Maxwell Gigle, Bishop’s spokesman, said the staff was amused by the segment. Bishop had previously supported the amendment and likely will do so again if it comes up. So at the very least he shouldn’t have to worry about being labeled by Oliver.

Gigle said the segment got significant response, both through social media and in the number of calls Bishop’s office received in support of the measure.

“We welcome it,” Gigle said. “We got a number of calls from people encouraging us to support it.”

Because the chicken industry in Georgia is quite large, the amendment could have an important impact, Gigle said.


Jones County became the 90th local government in Georgia to be certified by the National Park Service and the U.S. Department of the Interior for its ordinance that is consistent with the Georgia Historic Preservation Act.

A three-person citizens board serves as the Historic Preservation Commission for the county. The board’s function is to undergo training in order to preserve historic sites in Jones County.


The Macon Arts Alliance invited members of the Macon-Bibb County Commission to its arts advocacy breakfast June 4 at the Douglass Theatre. The event, which is free and open to the public, will begin at 7:30 a.m. The keynote speaker will be Jennifer Cole, executive director of the Metro Nashville Arts Commission.

To RSVP for the event, visit www.artsbreakfast2015.eventbrite.com.


A citizens advisory committee will hold public hearings about a proposed plan by the Bibb County Board of Elections to close or change locations of some of the county’s polling stations.

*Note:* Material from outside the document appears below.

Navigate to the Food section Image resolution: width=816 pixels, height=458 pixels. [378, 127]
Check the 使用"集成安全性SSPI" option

The first public meeting will take place Tuesday from 6-8 p.m. at Union Baptist Church, 990 Taylor St. A second meeting will take place Thursday from 6-8 p.m. at the Macon-Bibb County Government Center, 700 Poplar St. For questions, call Chairman Quinton Tard at 478-320-2051 or Assistant Chairwoman Gwenette Westbrooks at 478-390-7759.


A benefit for Warner Robins Animal Control, “A Night With Elvis,” is scheduled for 7 p.m. July 25 at Wellston Center, 155 Maple St., Warner Robins. Elvis tribute artist Owen Roberts will perform at the event, which also will include a 50/50 raffle, door prizes and food. The $10 tickets are available at Warner Robins Animal Control, Pet Plantation Funeral Home, Southwood Animal Hospital and Critter Fixers in Bonaire. For more information call 478-929-7290.

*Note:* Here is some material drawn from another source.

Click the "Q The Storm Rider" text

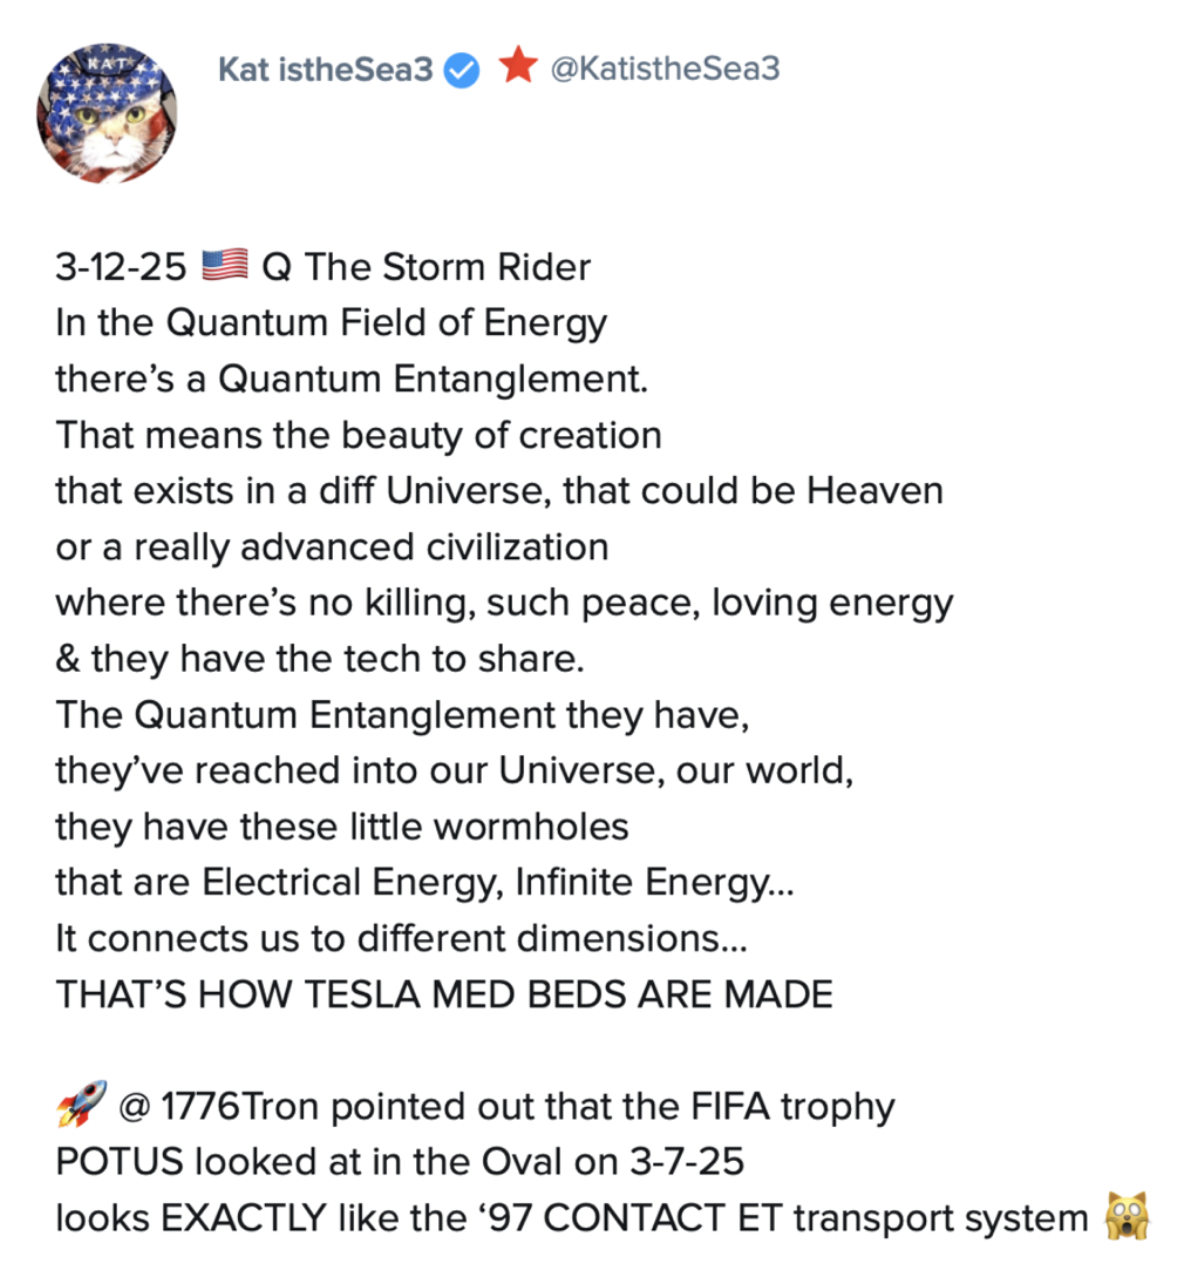426,267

The Georgia College American Democracy Project is sponsoring a student-facilitated forum for the Milledgeville candidates for mayor.

The forum will be held June 11 from 7-8:30 p.m. at the Georgia College Peabody Auditorium.

The public is invited to attend the forum, and a meet-and-greet with the candidates will follow. Community members can submit questions for the candidates at the “Question Booth” in front of the auditorium between 5:30 and 6:30 p.m. Questions also can be submitted via Facebook at bit.ly/MvilleMayor15 or through Twitter using #MvilleMayor15.

In addition, WRGC has made available recordings of mayoral candidate interviews. This will be useful to inform local residents about the candidates running for public office. The audio recordings are available at soundcloud.com/wrgc.

For more information, contact Julia Metzker at ccyv@gcsu.edu or call 478-445-8534.

Telegraph writers Oby Brown and Phillip Ramati compiled this report.